Moins ordurier, mais non moins révélatrice de ce qu’est l’actuelle législature, la bronca qui a eu lieu le 23 mars dernier, lors du passage du gouvernement à cette présente Assemblée. Le Premier ministre, interpellé sur l’affaire Khalifa Sall, s’est demandé ‘’pourquoi un maire, un député devrait être libre de faire tout ce qu’il veut, de commettre des infractions, sans frais’’. Des propos qui ont provoqué l’ire de Barthélémy Dias qui a rappelé au PM qu’il doit informer le peuple et non se transformer en juge. Moustapha Niasse le président de l’institution lui signifie alors qu’il n’a pas la parole. ‘’Vous ne pouvez pas intervenir, vous violez le règlement intérieur’’.
Mais Dias fils n’en a cure. Il continue de plus belle. ‘’Ici, ce n’est pas le tribunal pour la mairie de Dakar, nous sommes à l’Assemblée nationale’’, renchérit-il. Face à l’instance du maire de Mermoz, le patron de l’AFP se fâche et fait dans la menace. ‘’Si j’applique le règlement, les forces de l’ordre peuvent faire sortir tout député qui perturbe les séances de l’Assemblée nationale. Mais je crois que j’ai suffisamment d’autorité pour faire régner l’ordre. Kufi cëpi cëpi, fii nga may fekk (quiconque veut semer le trouble me trouve sur son chemin)”, prévient-il. Ils sont donc nombreux, les cas de perturbations accompagnés de piques ou remarques acerbes qui ont émaillé le long de cette législature.
D’ailleurs, l’Assemblée est tellement connue en la matière que même lorsque le gouvernement se donne en spectacle, ce n’est pas au palais de la République, en conseil des ministres, mais bien à l’hémicycle. Fatou Tambédou a attendu le passage du PM devant les députés pour tempêter sur le ministre Diène Farba Sarr qu’il accuse d’avoir fait main basse, pendant trois ans, sur le budget alloué à son département. Elle a également reproché au ministre de lui avoir manqué de respect. ‘’En m’apprêtant à venir à l’Assemblée, vous (Diène Farba Sarr) m’avez dit au téléphone de surseoir à venir à l’hémicycle. Que ça soit la première et la dernière fois que vous me dites de ne pas venir à l’Assemblée nationale’’, tempête-t-elle.

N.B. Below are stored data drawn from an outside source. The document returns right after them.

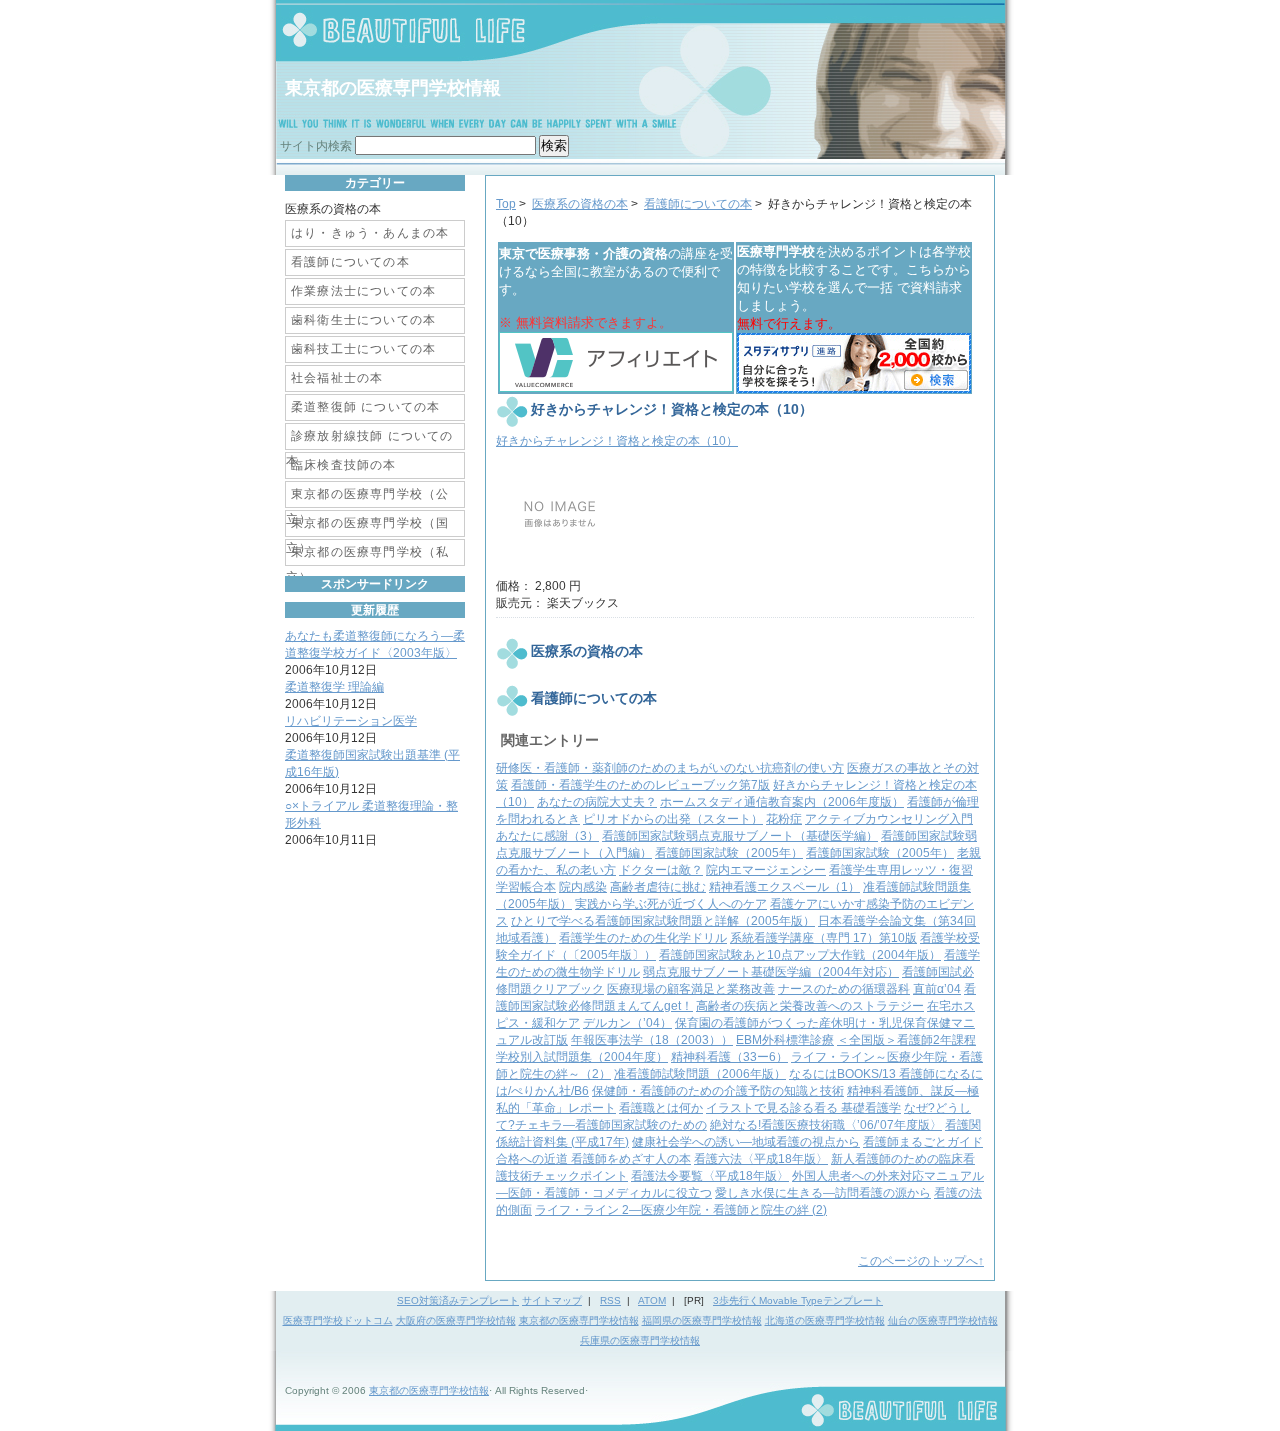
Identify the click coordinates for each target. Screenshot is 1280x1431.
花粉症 (784, 819)
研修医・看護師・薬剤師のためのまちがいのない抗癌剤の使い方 (670, 768)
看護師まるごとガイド (923, 1142)
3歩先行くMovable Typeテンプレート (798, 1300)
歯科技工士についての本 (363, 349)
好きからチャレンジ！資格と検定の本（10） (617, 441)
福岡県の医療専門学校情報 (702, 1320)
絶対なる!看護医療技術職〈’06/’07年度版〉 (826, 1125)
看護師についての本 (698, 204)
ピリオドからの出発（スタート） (673, 819)
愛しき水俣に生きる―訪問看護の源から (823, 1193)
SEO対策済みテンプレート (458, 1300)
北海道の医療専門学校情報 (825, 1320)
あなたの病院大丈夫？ (597, 802)
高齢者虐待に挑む (658, 887)
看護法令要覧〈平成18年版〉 (710, 1176)
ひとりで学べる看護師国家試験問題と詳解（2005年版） (663, 921)
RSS (610, 1300)
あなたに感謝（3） (547, 836)
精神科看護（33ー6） (729, 1057)
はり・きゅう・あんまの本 (370, 233)
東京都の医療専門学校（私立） (367, 555)
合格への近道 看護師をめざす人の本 (593, 1159)
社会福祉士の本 (337, 378)
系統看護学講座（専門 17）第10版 (823, 938)
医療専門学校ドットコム (338, 1320)
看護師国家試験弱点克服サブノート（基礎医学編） (740, 836)
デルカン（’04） (627, 1023)
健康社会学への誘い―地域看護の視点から (746, 1142)
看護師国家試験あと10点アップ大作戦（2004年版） (800, 955)
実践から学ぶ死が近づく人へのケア (671, 904)
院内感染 (583, 887)
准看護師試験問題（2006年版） (700, 1074)
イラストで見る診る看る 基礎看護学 (803, 1108)
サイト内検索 (316, 146)
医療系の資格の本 (580, 204)
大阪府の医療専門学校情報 (456, 1320)
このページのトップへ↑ (921, 1261)
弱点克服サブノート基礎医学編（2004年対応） (771, 972)
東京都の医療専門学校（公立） (367, 497)
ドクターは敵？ (661, 870)
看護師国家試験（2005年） (729, 853)
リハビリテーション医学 (351, 721)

Autant d’exemples qui devraient amener les électeurs à voir de près les personnalités qui leur sont proposées pour leur servir de représentants. À défaut, la prochaine législature pourrait être pareille, pour ne pas dire pire : une Assemblée d’invectives et d’insultes des dépités du peuple.